Lockout: niente di nuovo sul fronte occidentale


George Cohen è il mediatore che dovrebbe aiutare a trovare l'accordo sulla fine del lockout

Niente, non se ne esce. La buona volontà ce la stanno mettendo a quanto pare, ma ancora non si è nemmeno vicini alla risoluzione dell’enigma lockout.

Sono giorni ormai che i colloqui si sono intensificati. Nelle ultime due giornate ci sono state riunioni da 16 e da 7 ore circa e oggi, quando in Italia saranno le 20, riprenderanno le trattative.

Per cercare di trovare un accordo è stato anche messo in mezzo un mediatore, ovvero una figura superpartes che dovrebbe riuscire nel difficile intento di mettere d’accordo le parti. La scelta per questo ruolo è ricaduta su George Cohen, che ha svolto lo stesso ruolo di mediazione per la stesura del contratto collettivo NFL, che come l’NBA ha iniziato la stagione sotto l’incubo della serrata. La mediazione in quel caso è andata bene e la stagione del Football è iniziata senza saltare alcuna partita di Regular Season.

In quell’occasione però Cohen ha iniziato la sua attività di mediazione a dicembre, con il contratto che si è poi siglato in luglio. 7 mesi dunque per trovare la mediazione corretta.
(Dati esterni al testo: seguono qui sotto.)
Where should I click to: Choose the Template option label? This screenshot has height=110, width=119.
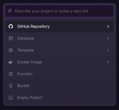pyautogui.click(x=25, y=50)
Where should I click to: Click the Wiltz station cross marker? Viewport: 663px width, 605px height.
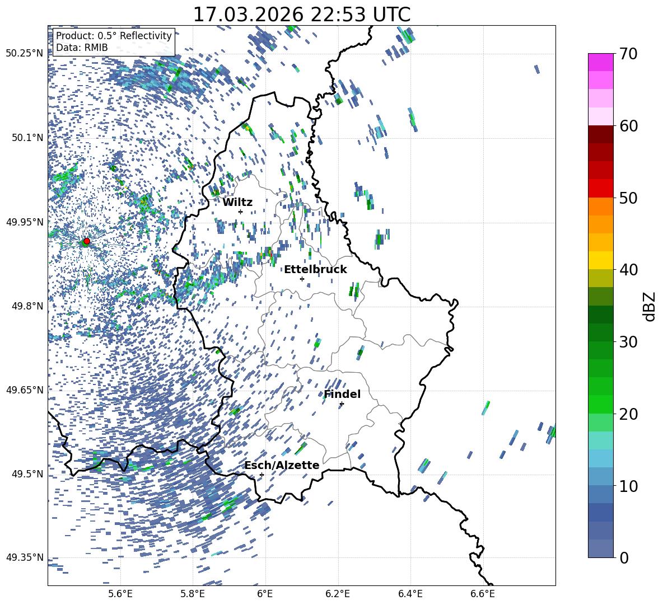(240, 212)
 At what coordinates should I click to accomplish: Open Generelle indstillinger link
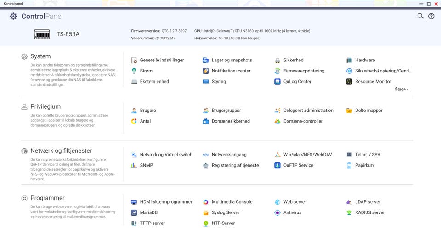tap(162, 60)

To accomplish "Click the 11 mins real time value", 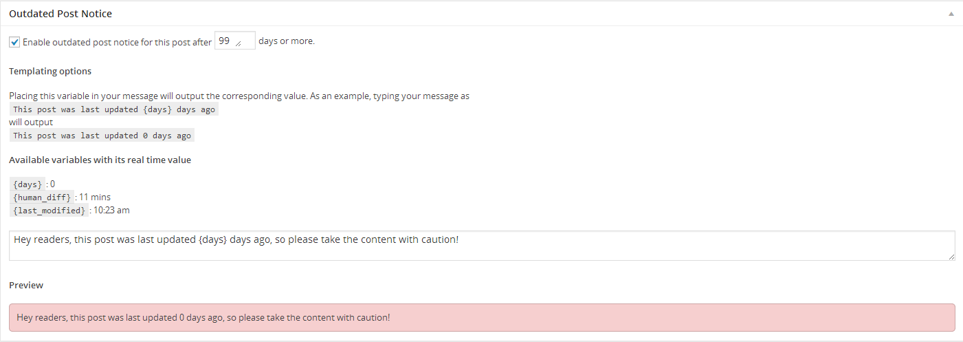I will click(x=95, y=197).
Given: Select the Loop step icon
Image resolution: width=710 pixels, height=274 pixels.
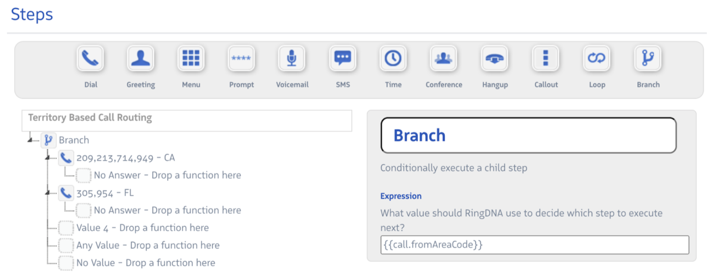Looking at the screenshot, I should click(x=597, y=59).
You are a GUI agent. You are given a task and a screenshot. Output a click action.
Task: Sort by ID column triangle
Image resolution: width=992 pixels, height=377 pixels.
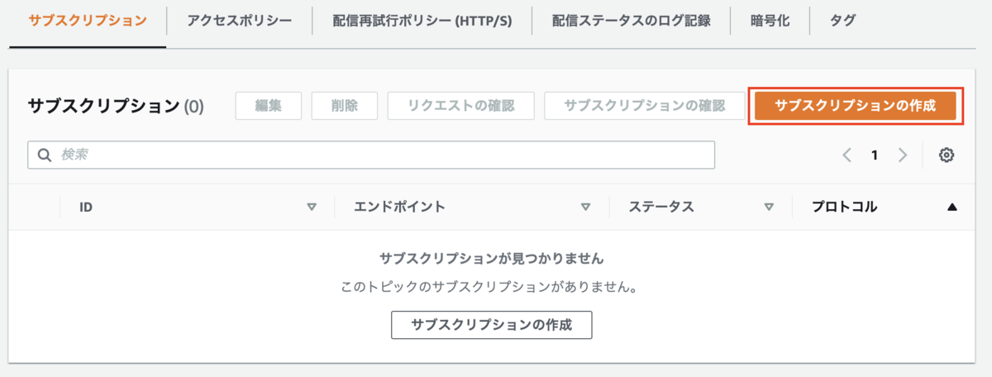[x=312, y=208]
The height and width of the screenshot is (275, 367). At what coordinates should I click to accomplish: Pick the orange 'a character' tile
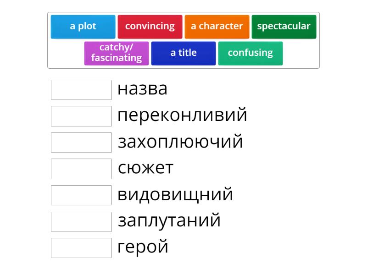pos(217,27)
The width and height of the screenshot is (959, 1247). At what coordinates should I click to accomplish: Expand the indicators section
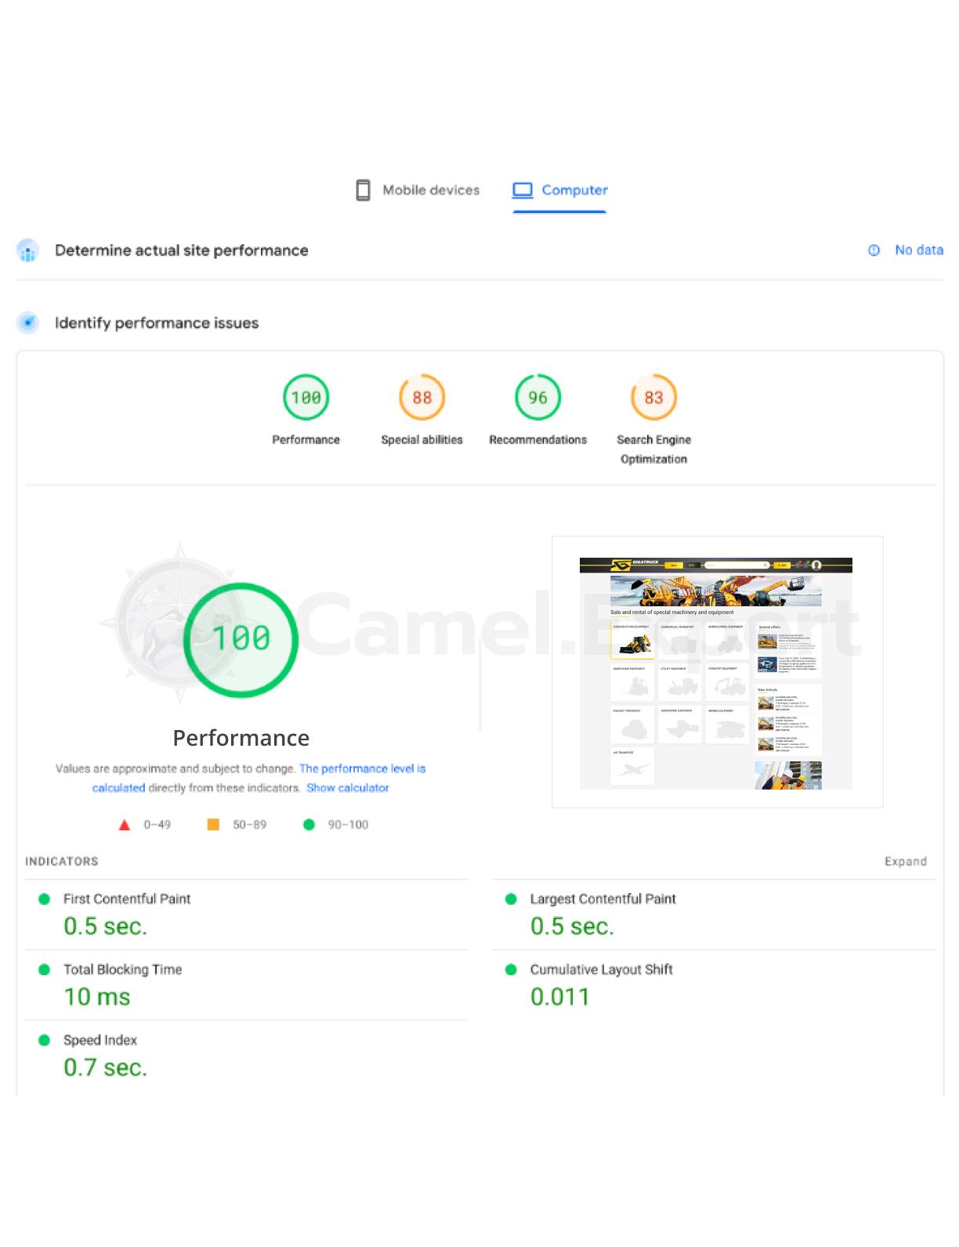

Non il migliore dei biglietti da visita se si considera che per far partire la stagione l’accordo deve essere trovato nel giro di uno-due mesi.

Pessimismo (e fastidio) dunque! La stagione è ben lungi dal poter iniziare a breve, anche perchè le parti sono ancora decisamente distanti e ferme sulle proprie posizioni sulla questione più spinosa: la ripartizione del BRI.

Parallelamente all’incontro di ieri, però ce n’è stato anche un altro che potrebbe portare a qualche novità positiva. Dopo qualche ora di incontro, infatti, Stern si è defilato per andare a fare un altro meeting per affrontare un’altra questione spinosa: la revenue sharing.

Questo, infatti, è un tasto su cui premono parecchio i giocatori e i rappresentanti, da sempre scettici sulle modalità di fare business della lega e sulla disparità di trattamento delle squadre nel momento in cui si definiscono i guadagni. Per loro infatti, le franchigie con un mercato più florido (leggi New York, Los Angeles ecc..) dovrebbero mettere a fine anno sul piatto una parte dei loro introiti da ridistribuire ai mercati più piccoli.

Uno sforzo quindi richiesto ai proprietari che potrebbe poi meglio predisporre i giocatori ad accettare una riduzione del BRI a loro disposizione, in linea teorica però, perchè al momento siamo ancora decisamente lontani dal trovare un’intesa su ambo i fronti.

Nel frattempo è cambiata la strategia con la stampa. Soprattutto a fronte delle ultime debacle comunicative da parte dei giocatori, come ad esempio Javale McGee che dopo un incontro della scorsa settimana aveva candidamente ammesso che alcuni giocatori sarebbero stati pronti a mollare per poter riprendere a giocare (e quindi a percepire stipendio), salvo poi puntualmente smentire quanto detto, senza però contare che i giornalisti hanno una registrazione del nostro eroe che conferma quanto detto. A McGee sono poi succedute alcune dichiarazioni di Hunter, rappresentante dei giocatori, che ha parlato di pistole puntate e di posizioni estreme. Un autogol clamoroso pochi giorni dopo le dichiarazioni di apertura di Stern ad un 50% che ha portato la stampa a delegittimare la figura di Hunter, che pareva molto solida all’inizio delle contrattazioni e molto meno autorevole dopo queste ultime uscite.

Se prima infatti all’uscita dei meeting le due parti convocavano conferenze stampa in cui davano lo stato dell’avanzamento delle trattative, ora si è passati al “no comment” sistematico per evitare di dover poi anche gestire eventuali problemi generati da interviste non troppo politically correct. No comment che ovviamente ha sulla stampa la conseguenza di far partire ridde di voci incontrollate che passano dall’ottimismo più spinto al pessimismo cosmico.

Per tagliare il cordone ombelicale tra chi fa le trattative e i giornalisti, nelle ultime occasioni si è anche vietato l’accesso alla stampa nelle hall degli hotel dove avvenivano gli incontri, con i vari inviati costretti ad aspettare qualche novità e l’uscita dei protagonisti direttamente dai marciapiedi. Una scena abbastanza surreale a pensarci bene.

Il tutto mentre i tifosi fremono per la risoluzione del caso e per una rapida partenza della stagione, che però pare sempre distante.

Aspettiamo allora questa nuova serie di incontri, nella speranza che il mediatore faccia bene il suo lavoro e porti agli appassionati la lieta novella. Quanto ancora toccherà aspettare?